> [Task to carry out]:
From the records below, copy each line in which the string "Policy" occurs.

> [Data supplied]:
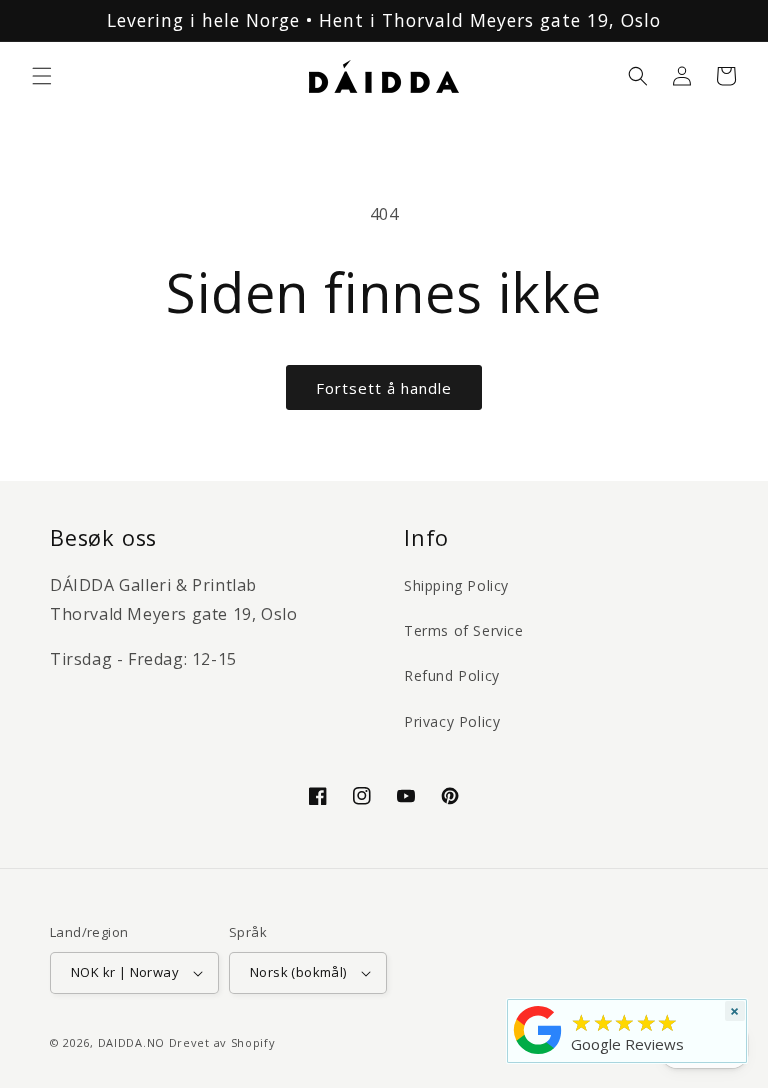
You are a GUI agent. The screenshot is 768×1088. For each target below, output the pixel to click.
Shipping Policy (456, 585)
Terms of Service (464, 630)
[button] (42, 76)
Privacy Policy (452, 721)
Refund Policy (452, 675)
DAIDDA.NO (131, 1042)
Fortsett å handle (384, 388)
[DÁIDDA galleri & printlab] (538, 1054)
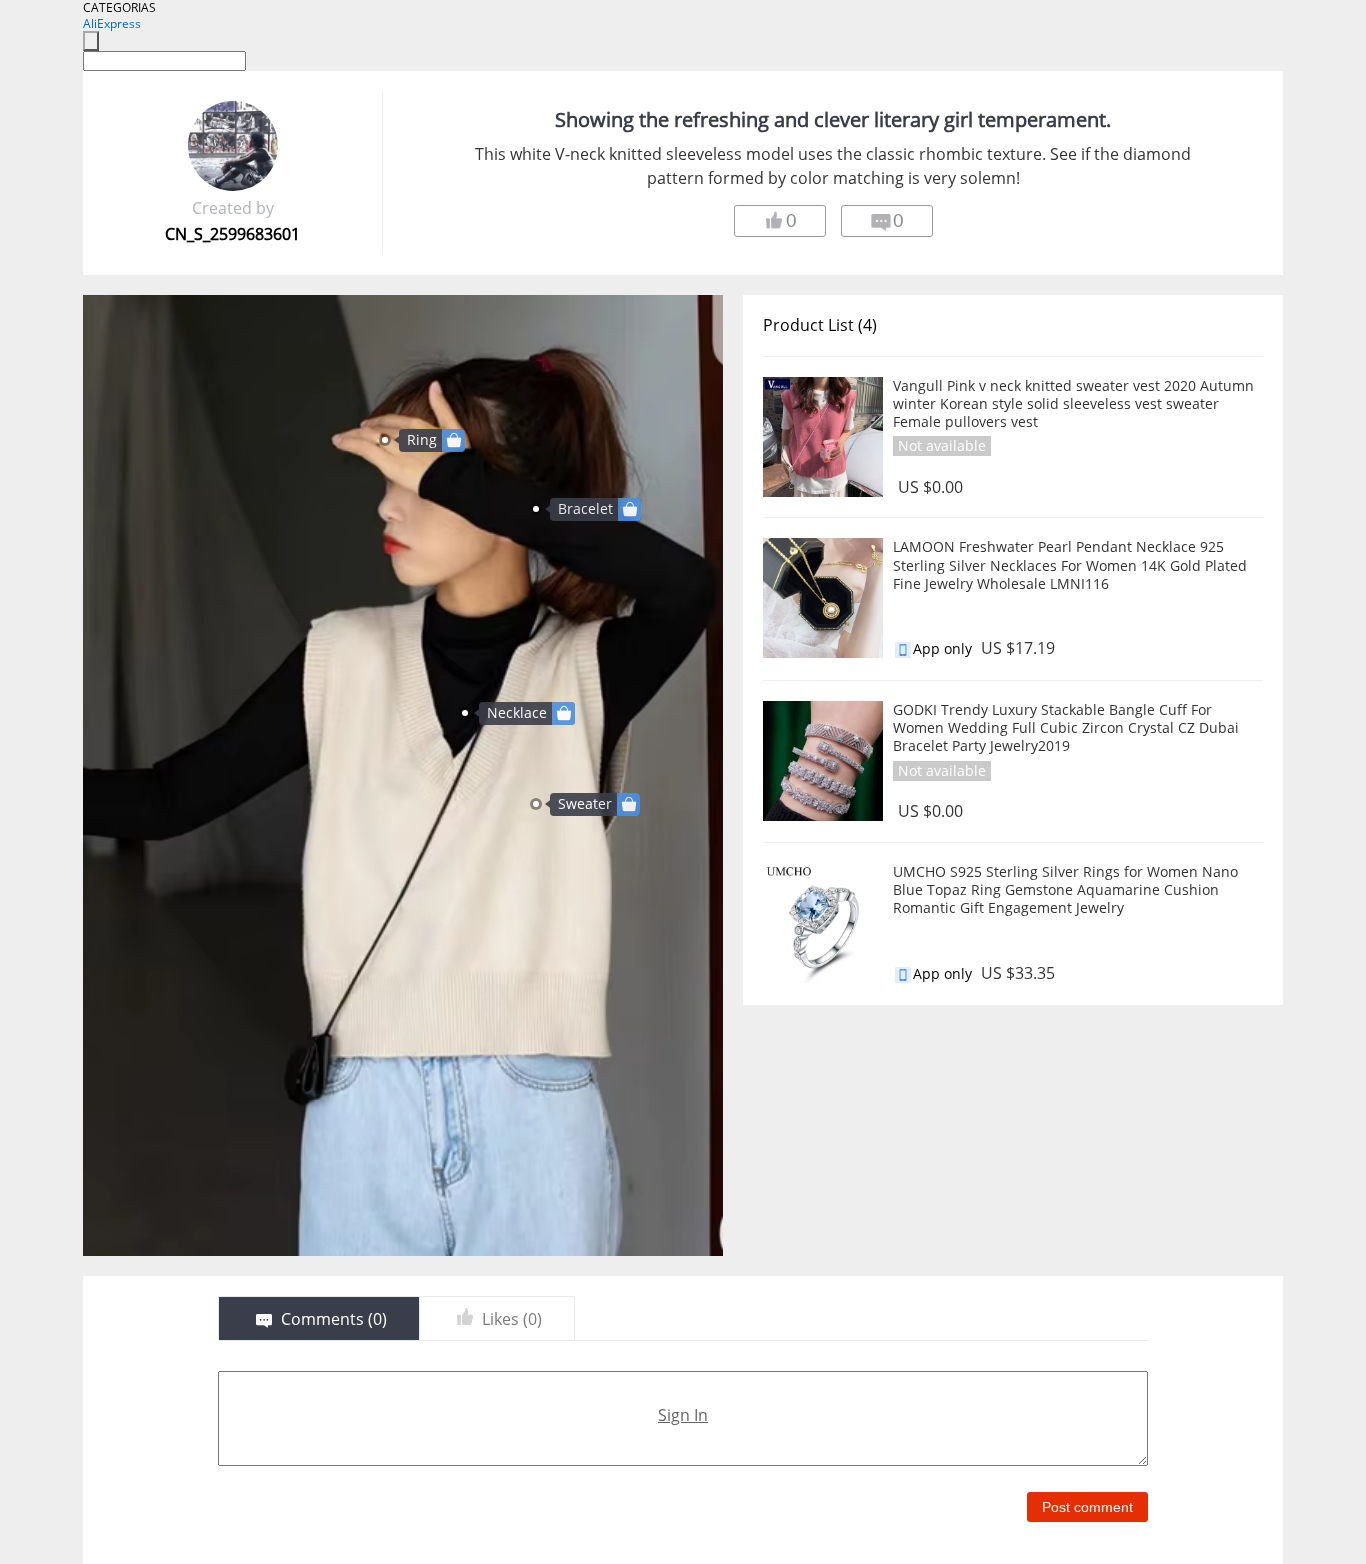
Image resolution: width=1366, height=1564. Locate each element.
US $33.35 (1018, 973)
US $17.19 (1018, 648)
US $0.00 (930, 487)
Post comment (1087, 1507)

> [Reply]:
Shipping Policy (456, 585)
Privacy Policy (452, 721)
Refund Policy (452, 675)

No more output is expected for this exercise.